我二話不說,掏出藏在書包中的匕首刺去。我要阻止這個世界發生變化,這是早已經堅定的想法,它不應該走向末日,因為,它的存在,就像是心靈中最後的港灣。卡門之前也說了,這個世界,是構成整個末日幻境的人們美好願景的體現,是現實化的理想鄉。我愛著這個世界,即便一直無法融入其中。
哪怕,這不是真實,而僅僅是一個夢,也沒關係,我不想讓它變成噩夢的心情,是十分真實的。
所以,必須阻止,哪怕導致異變的,是在行動上,和我殊歸同途的存在,是可怕又強大的,本應該不會成為敵人的存在。我已經沒有了超凡力量,就只是一個普通人而已,理論上,面前的卡門也是如此,只是,他手中的沙漏,很可能打破這個定論。

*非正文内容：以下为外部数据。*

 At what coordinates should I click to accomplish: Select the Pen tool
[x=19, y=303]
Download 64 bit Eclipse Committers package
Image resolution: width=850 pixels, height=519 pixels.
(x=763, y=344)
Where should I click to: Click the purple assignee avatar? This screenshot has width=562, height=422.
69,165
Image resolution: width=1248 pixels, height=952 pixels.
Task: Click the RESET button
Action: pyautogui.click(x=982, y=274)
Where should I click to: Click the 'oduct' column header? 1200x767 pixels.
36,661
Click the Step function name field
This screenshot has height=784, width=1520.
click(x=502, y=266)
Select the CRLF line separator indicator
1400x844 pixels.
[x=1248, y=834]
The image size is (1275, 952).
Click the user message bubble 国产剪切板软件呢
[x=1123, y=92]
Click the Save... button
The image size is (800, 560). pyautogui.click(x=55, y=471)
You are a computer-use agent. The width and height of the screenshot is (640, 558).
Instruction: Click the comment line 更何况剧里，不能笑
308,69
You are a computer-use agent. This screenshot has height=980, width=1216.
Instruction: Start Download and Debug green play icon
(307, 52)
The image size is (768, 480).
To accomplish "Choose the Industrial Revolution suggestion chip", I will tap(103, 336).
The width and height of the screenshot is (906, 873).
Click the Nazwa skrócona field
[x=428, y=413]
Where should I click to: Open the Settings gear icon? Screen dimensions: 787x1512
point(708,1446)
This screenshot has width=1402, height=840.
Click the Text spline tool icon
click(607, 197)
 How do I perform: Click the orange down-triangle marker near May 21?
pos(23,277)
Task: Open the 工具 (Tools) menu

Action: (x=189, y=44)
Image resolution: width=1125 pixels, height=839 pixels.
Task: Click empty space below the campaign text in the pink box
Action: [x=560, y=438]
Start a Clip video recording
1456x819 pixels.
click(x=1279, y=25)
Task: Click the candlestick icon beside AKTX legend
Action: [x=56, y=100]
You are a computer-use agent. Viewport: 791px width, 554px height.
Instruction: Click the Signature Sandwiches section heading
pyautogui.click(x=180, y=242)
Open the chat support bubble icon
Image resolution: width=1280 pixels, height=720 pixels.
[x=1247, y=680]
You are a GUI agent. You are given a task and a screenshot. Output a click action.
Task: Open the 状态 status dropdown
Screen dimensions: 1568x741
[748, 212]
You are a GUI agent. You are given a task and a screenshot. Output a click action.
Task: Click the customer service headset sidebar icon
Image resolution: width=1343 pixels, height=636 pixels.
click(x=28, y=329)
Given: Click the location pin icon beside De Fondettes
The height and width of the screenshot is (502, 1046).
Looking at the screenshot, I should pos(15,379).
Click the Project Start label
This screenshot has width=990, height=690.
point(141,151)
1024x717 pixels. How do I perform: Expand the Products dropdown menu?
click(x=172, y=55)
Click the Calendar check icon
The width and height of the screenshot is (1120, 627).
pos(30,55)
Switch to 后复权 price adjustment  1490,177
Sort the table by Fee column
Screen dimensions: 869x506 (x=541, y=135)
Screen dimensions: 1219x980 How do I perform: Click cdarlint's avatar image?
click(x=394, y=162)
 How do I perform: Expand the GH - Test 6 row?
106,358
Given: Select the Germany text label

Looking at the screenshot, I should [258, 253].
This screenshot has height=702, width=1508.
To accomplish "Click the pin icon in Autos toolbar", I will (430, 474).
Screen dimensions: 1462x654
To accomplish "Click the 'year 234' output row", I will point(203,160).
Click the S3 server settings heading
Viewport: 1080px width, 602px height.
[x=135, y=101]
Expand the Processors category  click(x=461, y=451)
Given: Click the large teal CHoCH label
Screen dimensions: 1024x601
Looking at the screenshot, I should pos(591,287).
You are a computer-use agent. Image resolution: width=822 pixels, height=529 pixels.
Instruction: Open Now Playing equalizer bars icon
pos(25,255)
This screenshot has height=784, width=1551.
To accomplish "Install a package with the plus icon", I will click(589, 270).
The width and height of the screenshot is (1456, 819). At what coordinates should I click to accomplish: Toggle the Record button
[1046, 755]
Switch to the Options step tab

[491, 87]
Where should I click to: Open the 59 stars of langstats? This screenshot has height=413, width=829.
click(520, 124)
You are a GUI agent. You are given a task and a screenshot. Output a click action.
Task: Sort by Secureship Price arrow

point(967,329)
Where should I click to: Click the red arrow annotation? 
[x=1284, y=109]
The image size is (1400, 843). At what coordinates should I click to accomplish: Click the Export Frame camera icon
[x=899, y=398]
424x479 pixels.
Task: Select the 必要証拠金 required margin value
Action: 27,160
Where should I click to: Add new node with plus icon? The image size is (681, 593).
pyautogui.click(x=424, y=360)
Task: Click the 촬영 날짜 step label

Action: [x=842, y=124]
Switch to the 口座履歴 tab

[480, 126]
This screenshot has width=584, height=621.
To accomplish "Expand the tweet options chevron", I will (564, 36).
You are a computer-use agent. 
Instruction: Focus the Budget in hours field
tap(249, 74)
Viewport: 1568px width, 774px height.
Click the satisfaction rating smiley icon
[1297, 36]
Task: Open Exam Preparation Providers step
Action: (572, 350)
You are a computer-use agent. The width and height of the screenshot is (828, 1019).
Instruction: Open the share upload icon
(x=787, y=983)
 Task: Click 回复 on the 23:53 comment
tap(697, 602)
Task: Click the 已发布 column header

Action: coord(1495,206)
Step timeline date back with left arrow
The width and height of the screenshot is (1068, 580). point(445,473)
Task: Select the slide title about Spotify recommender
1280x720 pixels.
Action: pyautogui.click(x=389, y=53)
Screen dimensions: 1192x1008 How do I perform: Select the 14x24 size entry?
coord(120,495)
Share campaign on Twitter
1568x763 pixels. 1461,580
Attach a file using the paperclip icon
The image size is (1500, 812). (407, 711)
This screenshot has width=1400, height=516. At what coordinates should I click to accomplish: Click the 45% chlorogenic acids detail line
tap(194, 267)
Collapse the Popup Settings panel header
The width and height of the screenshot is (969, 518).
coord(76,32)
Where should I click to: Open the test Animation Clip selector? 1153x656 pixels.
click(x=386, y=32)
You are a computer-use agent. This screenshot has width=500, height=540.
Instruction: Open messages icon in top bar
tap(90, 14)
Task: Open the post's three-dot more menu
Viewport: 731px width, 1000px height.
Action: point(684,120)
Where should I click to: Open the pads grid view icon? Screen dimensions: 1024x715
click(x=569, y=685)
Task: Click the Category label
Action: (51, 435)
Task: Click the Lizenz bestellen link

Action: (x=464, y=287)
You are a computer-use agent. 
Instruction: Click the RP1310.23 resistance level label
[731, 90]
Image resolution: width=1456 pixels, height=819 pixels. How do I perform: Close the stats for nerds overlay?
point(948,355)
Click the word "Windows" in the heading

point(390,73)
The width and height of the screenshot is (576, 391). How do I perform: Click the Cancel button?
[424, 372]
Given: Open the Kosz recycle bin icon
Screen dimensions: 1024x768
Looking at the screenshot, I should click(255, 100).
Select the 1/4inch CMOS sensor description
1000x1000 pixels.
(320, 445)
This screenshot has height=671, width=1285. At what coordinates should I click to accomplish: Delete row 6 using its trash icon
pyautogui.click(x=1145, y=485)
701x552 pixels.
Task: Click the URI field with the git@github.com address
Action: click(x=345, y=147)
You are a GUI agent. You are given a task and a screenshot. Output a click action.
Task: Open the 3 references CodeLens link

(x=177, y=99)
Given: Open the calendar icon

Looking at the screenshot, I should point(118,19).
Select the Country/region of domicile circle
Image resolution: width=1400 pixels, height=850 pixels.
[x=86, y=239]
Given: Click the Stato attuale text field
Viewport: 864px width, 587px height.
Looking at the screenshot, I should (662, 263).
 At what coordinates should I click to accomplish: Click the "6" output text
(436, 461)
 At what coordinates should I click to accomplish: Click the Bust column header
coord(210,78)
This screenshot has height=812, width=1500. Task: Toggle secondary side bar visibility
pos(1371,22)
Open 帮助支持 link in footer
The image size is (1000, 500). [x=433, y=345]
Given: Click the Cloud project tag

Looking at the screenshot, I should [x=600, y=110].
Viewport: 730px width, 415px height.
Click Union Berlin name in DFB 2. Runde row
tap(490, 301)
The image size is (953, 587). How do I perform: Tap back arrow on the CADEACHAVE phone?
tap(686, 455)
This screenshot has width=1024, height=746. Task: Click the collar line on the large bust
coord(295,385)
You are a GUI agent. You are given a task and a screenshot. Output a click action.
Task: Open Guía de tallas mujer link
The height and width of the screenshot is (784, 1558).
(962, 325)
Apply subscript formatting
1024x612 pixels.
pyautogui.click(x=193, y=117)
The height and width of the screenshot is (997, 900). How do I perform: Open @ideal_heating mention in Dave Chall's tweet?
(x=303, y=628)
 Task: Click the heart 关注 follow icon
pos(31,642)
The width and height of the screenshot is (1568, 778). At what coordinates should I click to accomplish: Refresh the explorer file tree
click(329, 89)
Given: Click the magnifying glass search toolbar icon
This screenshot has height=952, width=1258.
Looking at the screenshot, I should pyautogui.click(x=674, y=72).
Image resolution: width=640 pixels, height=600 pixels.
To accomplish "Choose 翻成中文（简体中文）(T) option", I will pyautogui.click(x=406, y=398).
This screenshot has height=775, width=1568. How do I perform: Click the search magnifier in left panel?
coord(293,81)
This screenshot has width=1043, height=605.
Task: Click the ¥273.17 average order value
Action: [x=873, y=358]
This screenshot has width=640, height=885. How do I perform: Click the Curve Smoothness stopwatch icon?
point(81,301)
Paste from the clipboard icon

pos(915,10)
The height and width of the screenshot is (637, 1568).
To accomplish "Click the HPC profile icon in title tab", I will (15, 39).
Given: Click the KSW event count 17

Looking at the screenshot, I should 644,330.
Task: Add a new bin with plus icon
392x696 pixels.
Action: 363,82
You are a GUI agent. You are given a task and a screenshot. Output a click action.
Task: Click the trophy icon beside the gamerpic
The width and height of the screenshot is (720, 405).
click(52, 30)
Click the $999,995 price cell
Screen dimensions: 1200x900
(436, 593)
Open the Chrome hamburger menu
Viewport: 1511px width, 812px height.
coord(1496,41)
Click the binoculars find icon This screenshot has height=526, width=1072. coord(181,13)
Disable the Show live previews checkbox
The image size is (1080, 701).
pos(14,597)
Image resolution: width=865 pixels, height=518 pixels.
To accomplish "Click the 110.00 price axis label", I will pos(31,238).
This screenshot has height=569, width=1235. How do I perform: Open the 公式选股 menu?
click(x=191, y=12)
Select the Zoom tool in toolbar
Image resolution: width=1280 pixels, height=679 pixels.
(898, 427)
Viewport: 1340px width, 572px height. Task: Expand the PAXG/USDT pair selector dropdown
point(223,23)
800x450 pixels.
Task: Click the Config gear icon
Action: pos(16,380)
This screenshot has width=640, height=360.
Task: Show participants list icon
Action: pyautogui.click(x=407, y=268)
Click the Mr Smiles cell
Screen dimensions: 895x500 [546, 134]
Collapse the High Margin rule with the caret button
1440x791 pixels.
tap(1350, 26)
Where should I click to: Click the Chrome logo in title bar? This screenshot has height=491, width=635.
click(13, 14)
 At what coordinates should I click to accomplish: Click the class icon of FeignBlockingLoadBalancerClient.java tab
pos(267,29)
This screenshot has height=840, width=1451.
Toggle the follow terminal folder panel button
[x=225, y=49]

自己的舉動充滿危險,我明白,但是,該做的,絕對不會放棄!
我揮動匕首,雖然沒有了魔紋超能,身體素質也大幅度下降,但是,戰鬥的因子,早就已經在這些日子的鍛練中復甦。我的腳步輕盈,平衡性也達到了目前的最佳狀態,如同弧光划過的鋒刃,緊貼著卡門的脖子,又在他後仰的同時,於半途轉向他持著沙漏的那隻手。
在即將切中卡門的手腕時,他的身體陡然衝進我的內懷,錯開匕首的鋒刃,空餘的手掌抵住我的下顎。一股巨大的力量直接砸在我的牙關上,我只覺得大腦一懵,整個人便騰空而起,重重撞在堅硬的牆壁上,只覺得脊椎都開始麻木。